■ **Assignment A**
Reproduce the stretch of the book review from "Leslie Todd, amazon.com, May" through "briefly, among them).", word for word.
■ **Assignment B**
Summarize the book review in two sentences.

■ **Study text**
•••

Leslie Todd, amazon.com, May 29, 2018 (5 out of 5 stars)

I have been a therapist for 30 years and I moved to write my first book review because this is by far the most helpful book for therapists I have ever read. Lynn Grodzki has already written several great books and has coached countless individual therapists (me, briefly, among them).

In this book, she distills her brilliant coaching strategies so that we therapists can keep our clients focused, encouraged, and self-motivated through a process that is equally rewarding for us.

The book is highly structured: Lynn tells us what she’s going to teach us, then she teaches us, then she tells us what she taught us. First, she explains the difference between therapy and coaching and how to discern which therapy clients are appropriate for “therapy with a coaching edge.”

Then, she delineates the separate coaching skills that can inform our work: moving the locus of change to the client (the therapist is a facilitator); motivating the client through a more collaborative stance; nudging the client into action by the use of her brilliant questions, and offering consistent optimism to further the client’s action and motivation.

•••

■ **Data block**
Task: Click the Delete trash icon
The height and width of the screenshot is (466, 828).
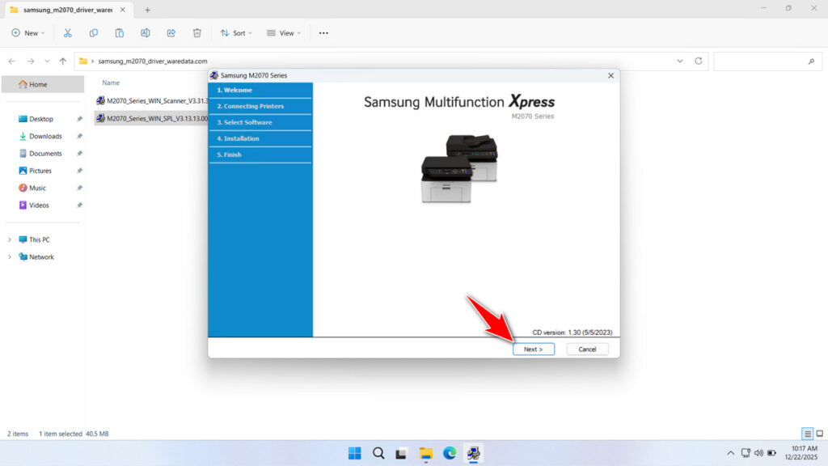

•••

■ **Exercise solution A**
Leslie Todd, amazon.com, May 29, 2018 (5 out of 5 stars)

I have been a therapist for 30 years and I moved to write my first book review because this is by far the most helpful book for therapists I have ever read. Lynn Grodzki has already written several great books and has coached countless individual therapists (me, briefly, among them).

■ **Exercise solution B**
A therapist of 30 years calls Lynn Grodzki's book the most helpful book for therapists the reviewer has read, saying it distills her coaching strategies so therapists can keep clients focused, encouraged, and self-motivated. The highly structured book first explains how therapy differs from coaching and which clients suit "therapy with a coaching edge," then lays out coaching skills such as moving the locus of change to the client, motivating through collaboration, nudging clients into action with questions, and offering consistent optimism.